Devoted “daddy’s girl” Susan, only then accepted the harsh reality, that her father really wanted to end all contact with her. But why? And why was Leonard ready to go to elaborate lengths to hide from his own Exclusive Brethren family the truth of his own infidelity, divorce and remarriage; even migrating to Perth in Western Australia to avoid all contact.
Susan uncovers the family secrets
It is Susan’s incessant quest to understand the events of her birth that keeps the reader so engrossed. Gradually she gains insights into family events and personalities, and eventually learns more of the triangular relationship between Leonard, his wife Joyce, and his nurse Monica Knight. When Monica became pregnant, she moved into the Jolley household. Five weeks after Monica had a baby girl, Joyce gave birth to Susan.
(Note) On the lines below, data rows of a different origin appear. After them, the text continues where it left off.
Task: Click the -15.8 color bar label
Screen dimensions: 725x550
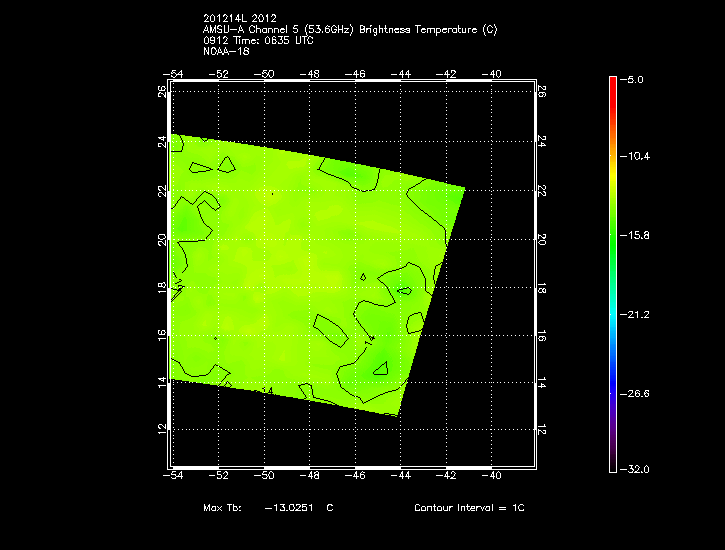Action: [x=637, y=236]
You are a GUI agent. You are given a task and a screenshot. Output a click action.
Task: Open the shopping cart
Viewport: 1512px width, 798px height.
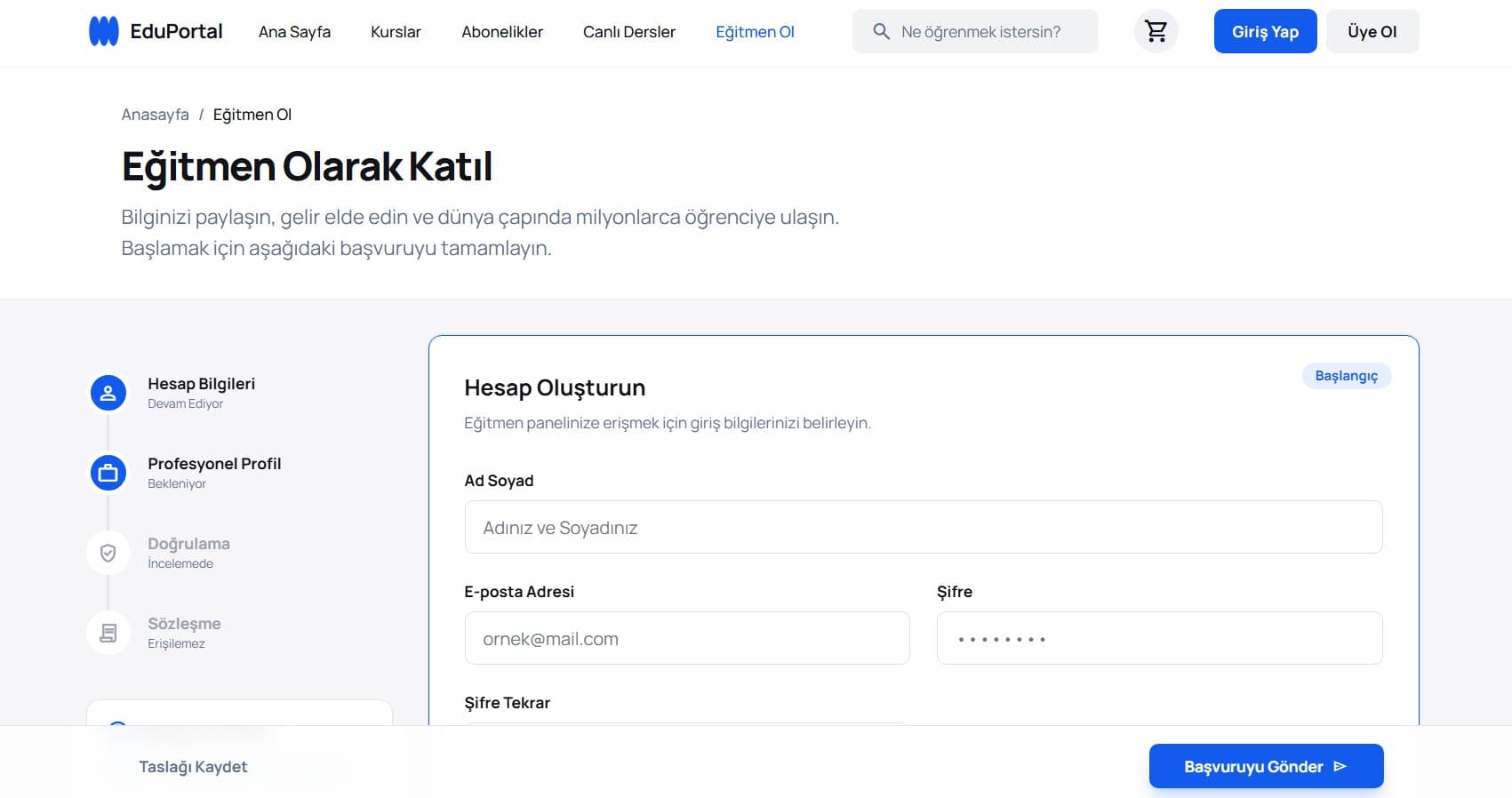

It was an impossible situation for family harmony and stability. After four years of indecision, he eventually resolved the situation without explanation to Susan, by leaving them to live with Monica, who changed her name to Elizabeth. Although angry and disillusioned, Susan could not forget her father and remained committed to meeting him.
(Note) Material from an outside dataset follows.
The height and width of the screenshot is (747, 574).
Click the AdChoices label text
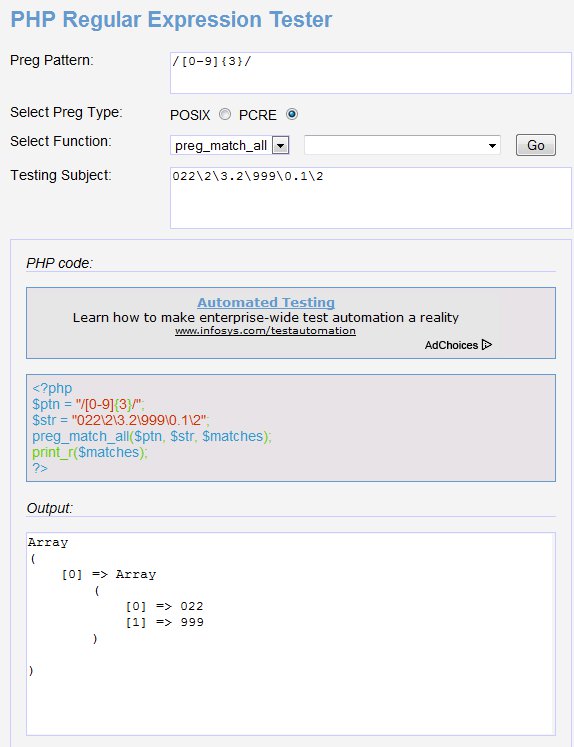(x=451, y=345)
It was only near the end of his life that she was able to arrange a meeting with him in his Perth home. His now famous wife, the novelist Elizabeth Jolley, carefully supervised the meeting. It ended disappointingly for Susan. There were many questions she planned to ask her frail and hesitant father but when the chance at last was there, her resolution faltered, and the opportunity passed. Throughout the interview he hardly took his eyes off Elizabeth, and it was only when saying goodbye that he gave her, what to Susan was surprisingly sweet, a smile of farewell. This at least gave her some assurance of a fondness that had always been so distant.
The last chapters of Susan’s book followed another journey to Australia, where she was able to read the biography of Elizabeth Jolley and meet the author Brian Dibble. She then read the more autobiographical of Elizabeth Jolley’s novels. Finally she was able with permission to view the letters written between Leonard and Elizabeth. They, along with her diaries and other writings, are stored in trust at the Mitchell library in Sydney for 30 years from Elizabeth’s death in 2007.
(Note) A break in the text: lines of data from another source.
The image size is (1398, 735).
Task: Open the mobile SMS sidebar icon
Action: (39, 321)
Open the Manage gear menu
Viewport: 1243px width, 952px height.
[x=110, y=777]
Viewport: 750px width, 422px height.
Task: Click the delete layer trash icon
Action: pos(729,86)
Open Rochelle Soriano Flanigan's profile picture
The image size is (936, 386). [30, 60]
This is a book that reveals intimate details of relationships that may be too personal to be made public. To the end, Leonard Jolley maintained his reserve, and was unable to welcome the daughter who had loved him so constantly, and craved his attention. In forfeiting his relationship with her, he did not deserve her.
This book has so much of human interest to ponder. The deepest ties are those between parent and child in need of nurturing.
But it is not always appreciated that grandparents may feel deprived when denied contact with their grand-children following marriage break-downs. They too grieve when their grand-children suffer.